Created on 10-17-2015 06:02 PM - edited 09-16-2022 02:44 AM
Some customers opt to set up HDP on Azure IaaS instead of HDInsight. They may still need to persist data in the Azure Blob Store. If you have setup HDP on Azure IaaS with WASB for storage please share your setup instructions and related best practices so all can benefit.
Created 10-17-2015 08:33 PM
The main thing that needs to be done to enable access to WASB is to configure the credentials. This involves editing core-site.xml, and the instructions are documented in Apache here:
http://hadoop.apache.org/docs/r2.7.1/hadoop-azure/index.html
After configuring the credentials, you'll be able to access WASB files by specifying URLs that use "wasb" as the scheme. HDInsight clusters also make WASB the default file system by setting configuration property fs.defaultFS to a wasb URL. The same Apache documentation shows usage examples for both cases.
Note that setting fs.defaultFS is only done if your intention is to replace HDFS fully as the default file system. To my knowledge, this has only ever been done in HDInsight.
Created 10-17-2015 08:30 PM
This blog talks about installing HDP in Azure (IaaS) + Configure WASB ( with screen shots)
Created 10-17-2015 08:33 PM
The main thing that needs to be done to enable access to WASB is to configure the credentials. This involves editing core-site.xml, and the instructions are documented in Apache here:
http://hadoop.apache.org/docs/r2.7.1/hadoop-azure/index.html
After configuring the credentials, you'll be able to access WASB files by specifying URLs that use "wasb" as the scheme. HDInsight clusters also make WASB the default file system by setting configuration property fs.defaultFS to a wasb URL. The same Apache documentation shows usage examples for both cases.

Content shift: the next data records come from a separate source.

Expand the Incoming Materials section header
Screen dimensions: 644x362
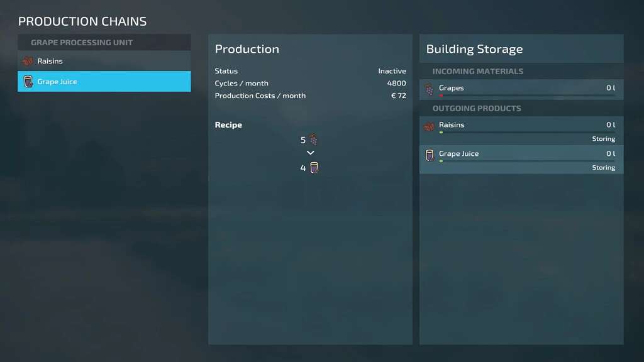pyautogui.click(x=477, y=72)

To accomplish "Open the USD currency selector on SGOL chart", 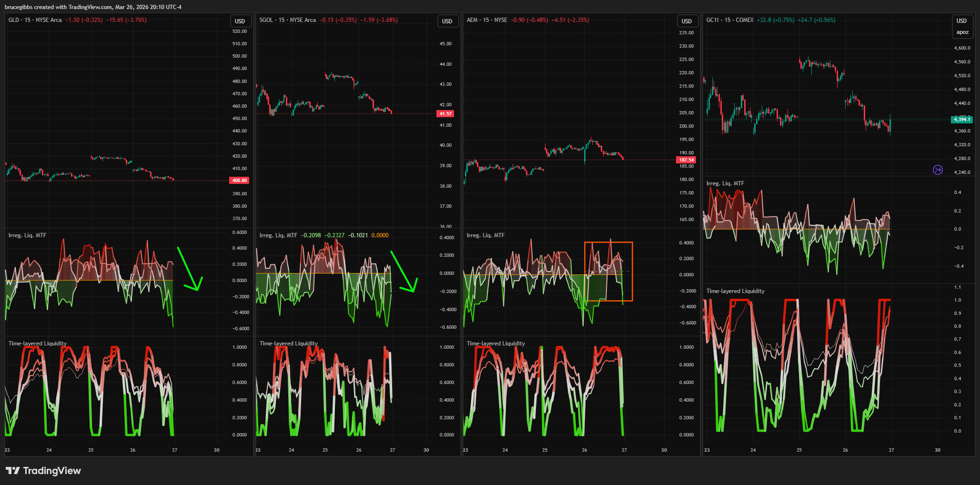I will [447, 21].
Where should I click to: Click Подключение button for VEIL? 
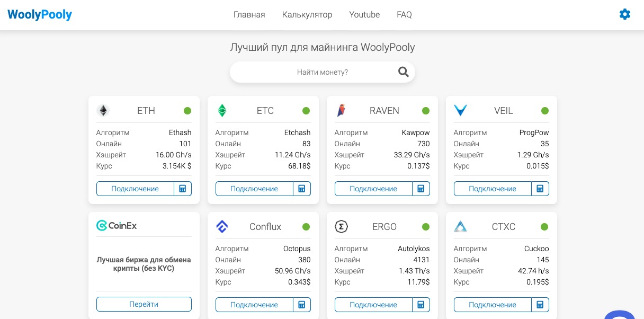tap(493, 189)
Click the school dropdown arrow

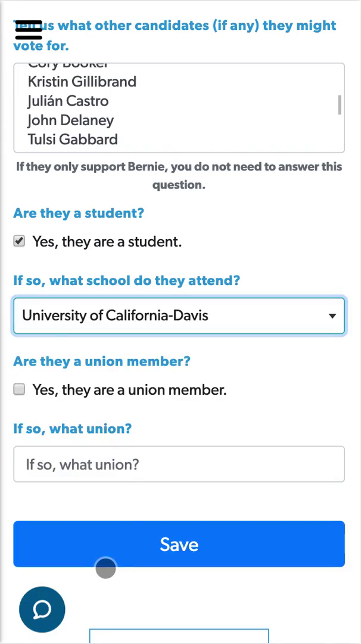click(x=332, y=316)
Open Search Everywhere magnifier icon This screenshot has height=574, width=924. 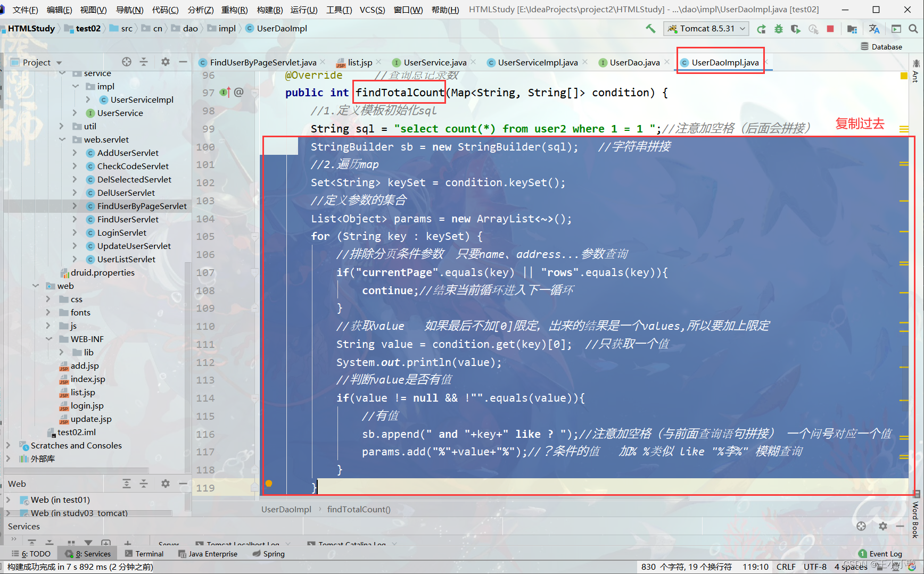(913, 29)
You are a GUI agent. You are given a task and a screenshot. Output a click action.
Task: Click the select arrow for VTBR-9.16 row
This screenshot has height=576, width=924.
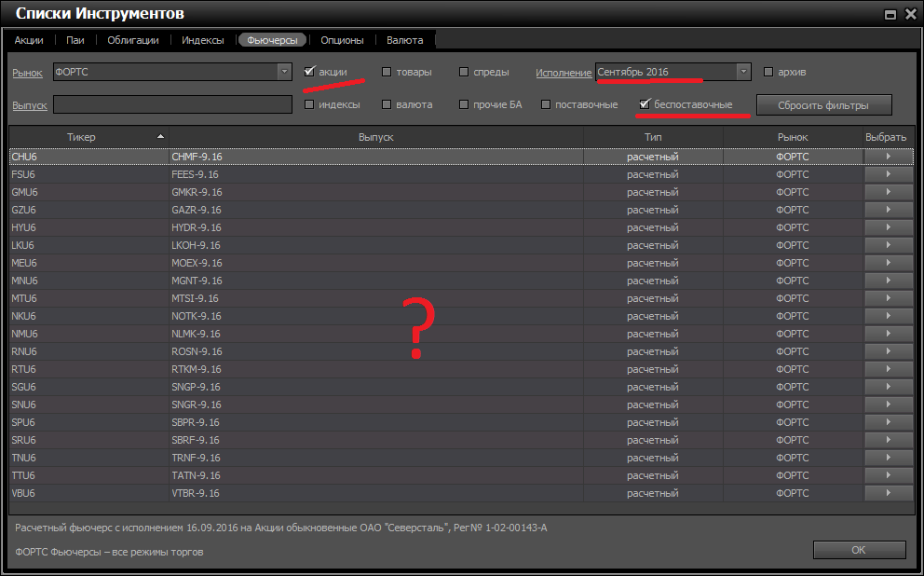click(888, 493)
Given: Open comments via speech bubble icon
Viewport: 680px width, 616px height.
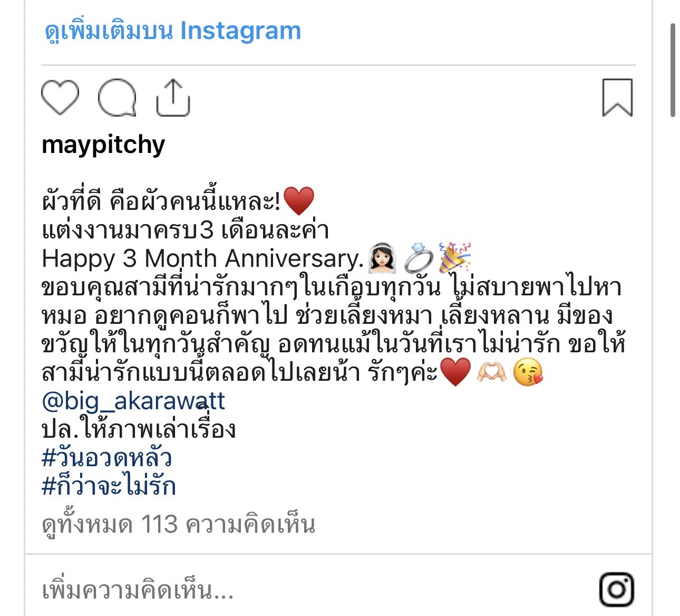Looking at the screenshot, I should pyautogui.click(x=117, y=98).
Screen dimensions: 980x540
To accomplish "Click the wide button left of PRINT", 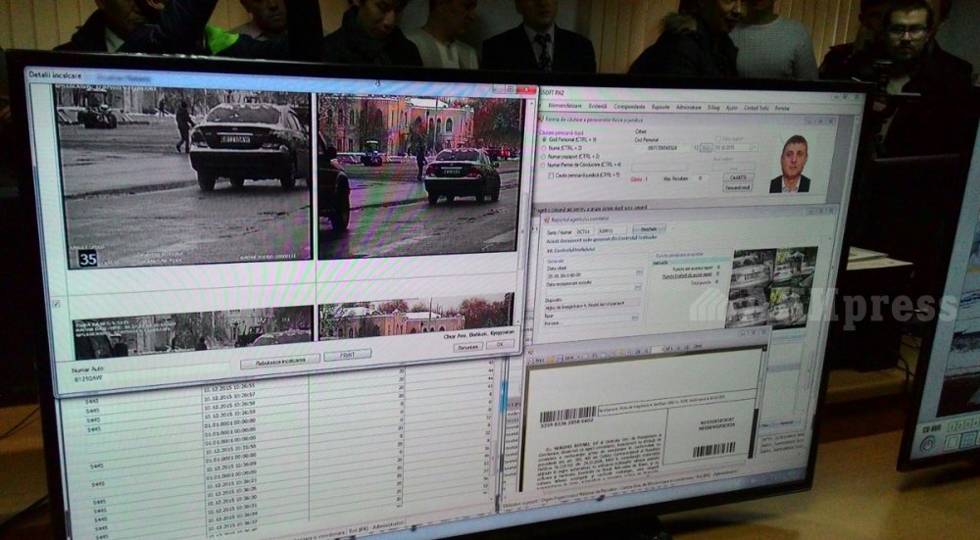I will click(x=278, y=361).
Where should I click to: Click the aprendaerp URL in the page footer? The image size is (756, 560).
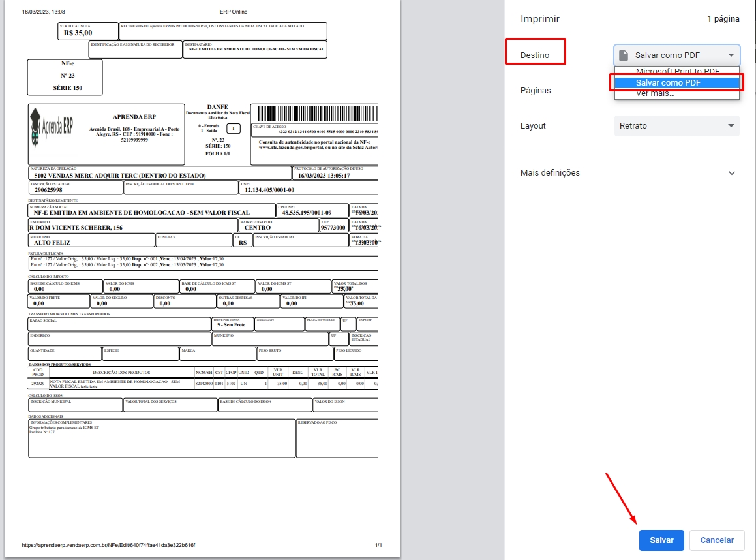[108, 545]

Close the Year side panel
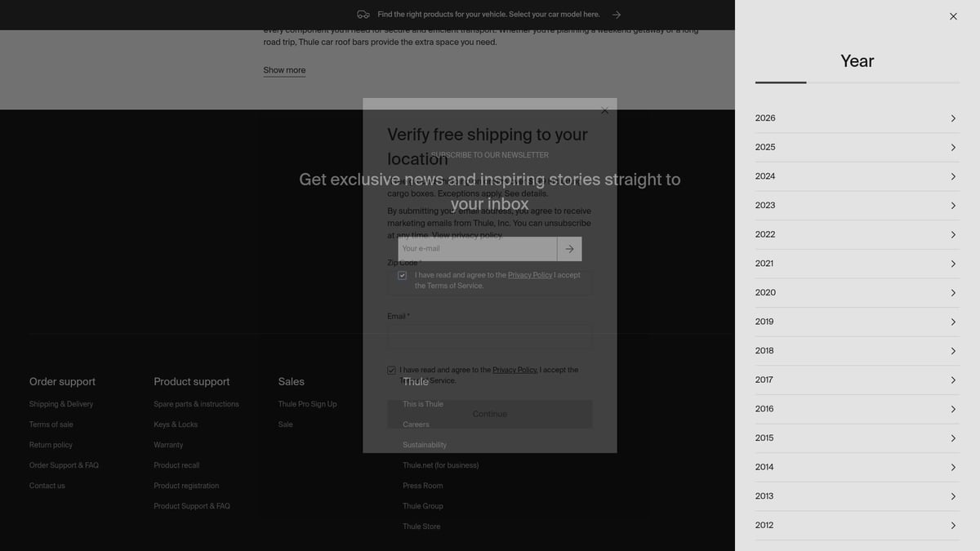coord(953,16)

Note that setting fs.defaultFS is only done if your intention is to replace HDFS fully as the default file system. To my knowledge, this has only ever been done in HDInsight.
Created 10-19-2015 01:40 PM
Here are some details on setting up WASB as the default filesystem (fs.defaultFS) using HDP 2.3.x on Azure IaaS:
Architecture Considerations
Before using WASB as the defaultFS, it is important to understand the architectural impact this will have on the cluster.
What is WASB? + Pros
Windows Azure Storage Blob (WASB) is an extension built on top of the HDFS APIs that interfaces with data stored within an Azure Blob Storage account. One of the key advantages of using WASB is that it creates a layer of abstraction that enables separation of storage from compute. You can also add/remove/modify files in the Azure blob store without regard to the Hadoop cluster, as directory and file references are checked at runtime for each job. This allows you to better utilise the flexibility of a cloud deployment, as data can persist without the need for a cluster / compute nodes. You have the following deployment options when using WASB:
In many ways you can interface with the WASB filesystem as you would with HDFS, by specifying the WASB URLs:
wasb://<containername>@<accountname>.blob.core.windows.net/<path>
For example, the following hadoop FileSystem Shell command to WASB would behave similar to the same call made to HDFS:
hadoop fs -ls wasb://<containername>@<accountname>.blob.core.windows.net/
However, it is important to note that WASB and HDFS are separate filesystems and WASB currently has some limitations that should be considered before implementing.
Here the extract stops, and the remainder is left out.